Posture e movimenti

Il canto “a tenore” viene di solito eseguito da quattro cantanti che restano fermi. La disposizione tradizionale dei cantanti è a croce: si fronteggiano l’un l’altro in un cerchio stretto. I cantanti solitamente sono molto vicini l’uno all’altro (spesso con le spalle a contatto). In molti casi, il cantante che intona il canto è leggermente separato dagli altri tre (e in particolare dal bassu e dal contra).

Figura 1 – La disposizione dei cantanti in gruppo: esempi da Orgosolo (a sinistra) e da Orosei (a destra)

 

Il bisogno di spettacolarizzazione del canto – es. la presenza di un pubblico di fronte al gruppo, la presenza di una telecamera e/o diversi microfoni – hanno reso molto comune, in questi contesti, diversi tipi di disposizione dei cantanti. Il solista (il boghe) in questo caso è spesso piuttosto separato dagli altri tre cantanti, e in qualsiasi caso il cerchio dei cantanti è aperto per permettere al pubblico di vederne i visi. 
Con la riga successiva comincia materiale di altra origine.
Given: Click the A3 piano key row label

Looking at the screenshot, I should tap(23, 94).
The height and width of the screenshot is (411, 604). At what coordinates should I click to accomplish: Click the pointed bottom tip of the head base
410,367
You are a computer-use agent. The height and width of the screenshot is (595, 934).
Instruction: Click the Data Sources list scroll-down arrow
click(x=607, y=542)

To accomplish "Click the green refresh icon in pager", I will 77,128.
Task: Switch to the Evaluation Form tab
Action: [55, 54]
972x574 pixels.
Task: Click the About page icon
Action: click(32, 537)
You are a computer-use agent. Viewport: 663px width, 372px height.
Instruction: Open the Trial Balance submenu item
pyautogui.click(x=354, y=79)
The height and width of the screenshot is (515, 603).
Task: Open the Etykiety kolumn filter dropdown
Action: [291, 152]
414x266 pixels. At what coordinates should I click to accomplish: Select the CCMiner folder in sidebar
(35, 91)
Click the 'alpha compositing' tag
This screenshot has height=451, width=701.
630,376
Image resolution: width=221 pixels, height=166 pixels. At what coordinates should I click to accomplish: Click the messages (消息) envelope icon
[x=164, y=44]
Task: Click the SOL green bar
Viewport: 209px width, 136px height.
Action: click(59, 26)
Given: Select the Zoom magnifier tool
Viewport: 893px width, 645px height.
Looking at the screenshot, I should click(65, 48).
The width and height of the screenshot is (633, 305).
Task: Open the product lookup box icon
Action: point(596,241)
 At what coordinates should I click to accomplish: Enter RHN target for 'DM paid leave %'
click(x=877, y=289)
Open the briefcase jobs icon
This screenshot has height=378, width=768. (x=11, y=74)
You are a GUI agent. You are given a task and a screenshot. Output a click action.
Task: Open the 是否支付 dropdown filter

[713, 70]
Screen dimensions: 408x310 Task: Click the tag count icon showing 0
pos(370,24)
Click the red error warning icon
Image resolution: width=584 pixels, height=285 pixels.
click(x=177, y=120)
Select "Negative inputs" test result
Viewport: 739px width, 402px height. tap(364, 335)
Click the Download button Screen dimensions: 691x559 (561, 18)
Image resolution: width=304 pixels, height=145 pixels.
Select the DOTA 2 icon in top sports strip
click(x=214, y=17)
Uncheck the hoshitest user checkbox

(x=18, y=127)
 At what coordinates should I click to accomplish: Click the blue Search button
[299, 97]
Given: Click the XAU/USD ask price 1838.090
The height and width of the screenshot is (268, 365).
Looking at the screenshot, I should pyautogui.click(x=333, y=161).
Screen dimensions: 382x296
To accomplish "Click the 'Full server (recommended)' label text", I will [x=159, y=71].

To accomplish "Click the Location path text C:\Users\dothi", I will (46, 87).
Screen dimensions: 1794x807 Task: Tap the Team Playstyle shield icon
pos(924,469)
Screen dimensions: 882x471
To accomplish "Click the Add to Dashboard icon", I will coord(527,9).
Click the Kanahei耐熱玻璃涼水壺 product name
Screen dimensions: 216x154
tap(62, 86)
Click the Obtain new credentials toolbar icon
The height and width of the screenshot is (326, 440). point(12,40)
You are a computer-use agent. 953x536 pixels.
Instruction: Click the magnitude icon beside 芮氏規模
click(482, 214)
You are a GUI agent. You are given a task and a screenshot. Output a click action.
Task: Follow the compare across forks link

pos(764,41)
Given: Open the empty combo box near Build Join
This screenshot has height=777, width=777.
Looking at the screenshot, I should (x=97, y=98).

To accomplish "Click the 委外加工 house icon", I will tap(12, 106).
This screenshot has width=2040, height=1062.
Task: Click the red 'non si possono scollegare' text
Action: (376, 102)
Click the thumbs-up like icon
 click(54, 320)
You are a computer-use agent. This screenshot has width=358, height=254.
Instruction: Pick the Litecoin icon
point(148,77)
Alcuni gesti tipici del canto “a tenore” sono molto comuni fra i cantanti. Uno di questi consiste nel toccarsi un orecchio con una mano (in alcuni casi entrambe le mani sono in contatto con entrambe le orecchie). Un braccio, o a volte entrambe le braccia, viene posizionato dietro la schiena. Quando cantano con il tradizionale costume sardo, molti cantanti sono abituati a tenere le mani sulla cintura. I tre cantanti del coro di accompagnamento spesso sono in contatto fisico: il modo più comune per rimanere in contatto con uno dei compagni è quello di appoggiare il gomito sulla spalla del cantante alla propria destra, e poi posare la mano (o il dito) sull’orecchio. Quando i cantanti cantano in un contesto informale, molti sono abituati a mettere una o entrambe le mani in tasca.

Figura 2 – I gesti dei cantanti

In tutti i casi, i cantanti sono seri e concentrati sul proprio compito. Di solito non hanno particolari espressioni facciali rivolte a trasmettere specifiche emozioni (felicità, tristezza, ecc.). I loro occhi possono essere orientati verso direzioni differenti: qualche volta si guardano l’un l’altro per regolare meglio e sincronizzare le proprie parti, in altri casi sono diretti altrove e in  rari casi sono chiusi. La bocca (soprattutto nei cantanti di certi villaggi, come Bitti) generalmente non è aperta per pronunciare il testo come ci si potrebbe aspettare. Alcuni cantanti (soprattutto molti basso e contra) sono abituati a sporgersi e specialmente a curvare le labbra verso destra o verso sinistra.